## PROBLÈME À RÉSOUDRE
Veuillez recopier mot pour mot les lignes des données, en partant de celle qui contient « Task: Click the Data Source folder icon » et en allant jusqu'à la fin des données, ces deux limites comprises. Laissez les images de côté dans votre réponse.

## DONNÉES DE L'EXERCICE
######
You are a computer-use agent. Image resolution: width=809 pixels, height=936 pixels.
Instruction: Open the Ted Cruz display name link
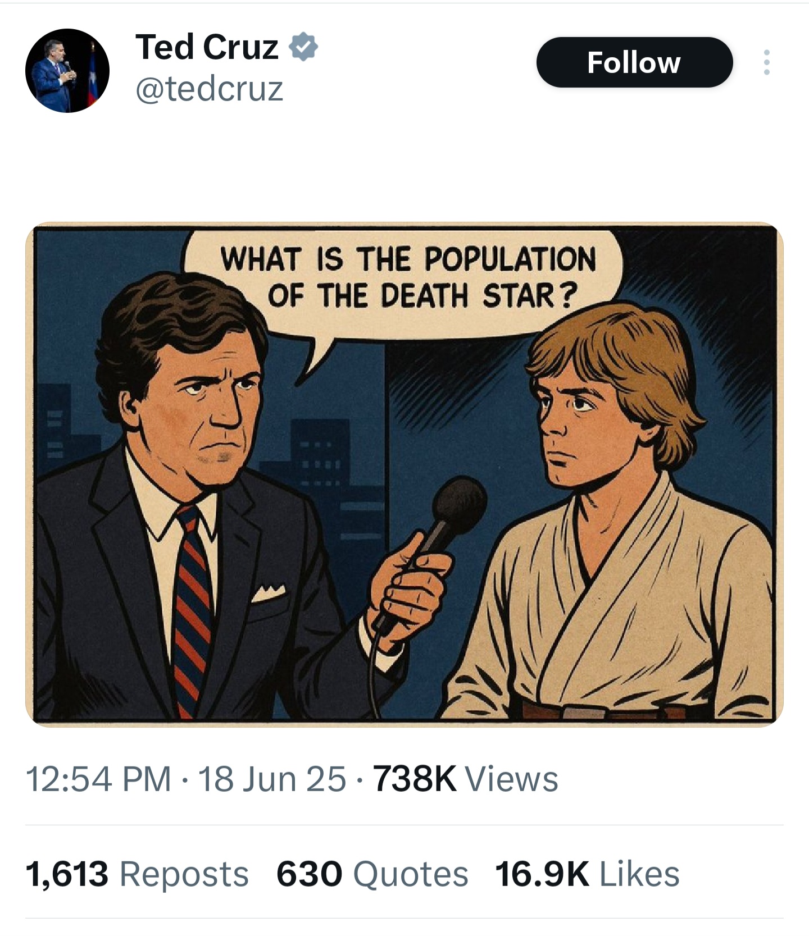[x=207, y=47]
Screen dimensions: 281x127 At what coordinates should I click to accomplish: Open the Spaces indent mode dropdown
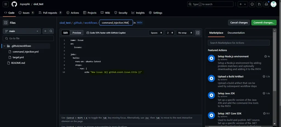pyautogui.click(x=156, y=33)
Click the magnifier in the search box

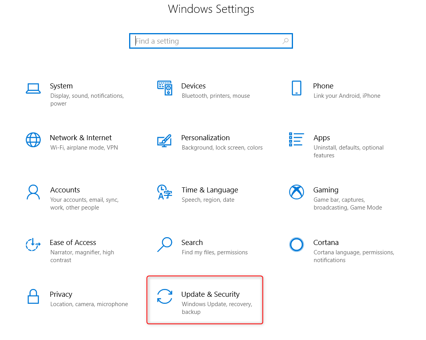pos(285,41)
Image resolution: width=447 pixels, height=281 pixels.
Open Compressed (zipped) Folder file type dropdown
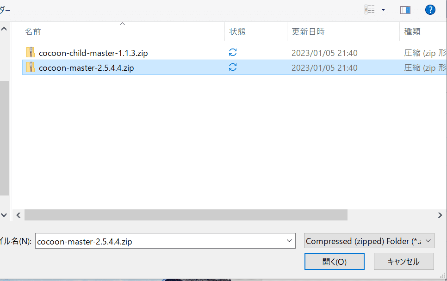click(x=369, y=241)
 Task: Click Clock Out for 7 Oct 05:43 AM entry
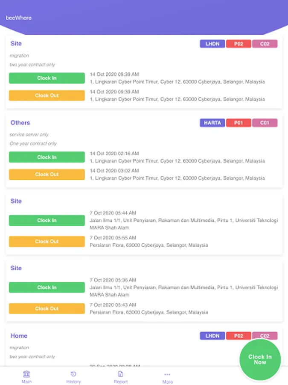[47, 308]
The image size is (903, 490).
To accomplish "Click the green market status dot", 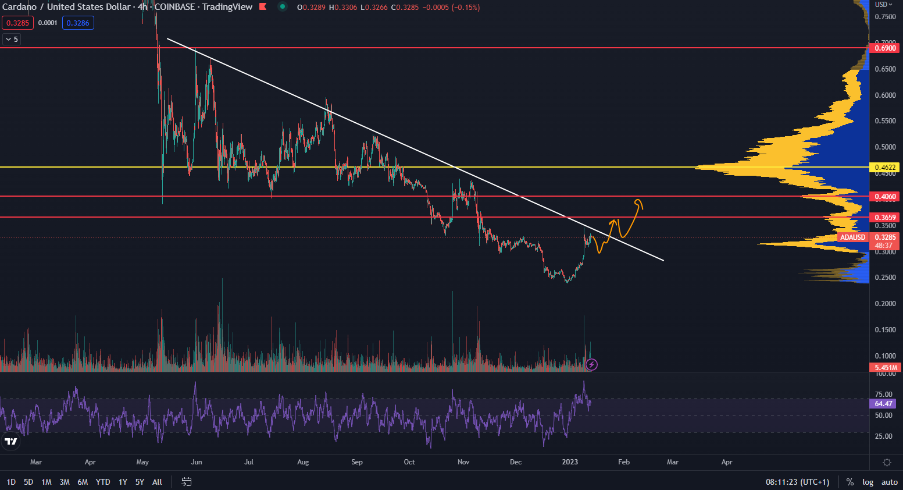I will tap(282, 7).
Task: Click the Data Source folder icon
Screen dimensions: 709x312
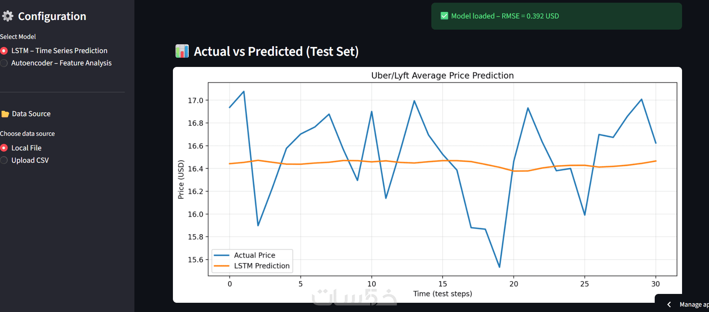Action: click(x=5, y=114)
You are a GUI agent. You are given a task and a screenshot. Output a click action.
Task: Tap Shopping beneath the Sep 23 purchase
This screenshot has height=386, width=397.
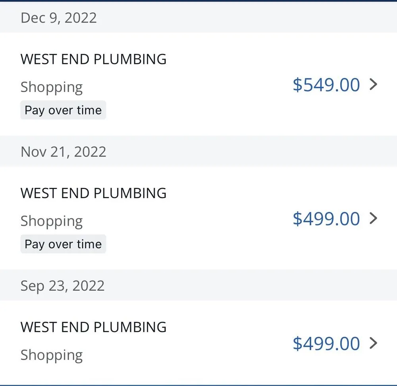click(52, 355)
######
## RÉPONSE
Task: Click the Data Source folder icon
Screen dimensions: 709x312
Action: click(x=5, y=114)
You are a GUI agent. You are given a task and a screenshot. Output a click action.
Task: Tap Shopping beneath the Sep 23 purchase
This screenshot has height=386, width=397.
click(52, 355)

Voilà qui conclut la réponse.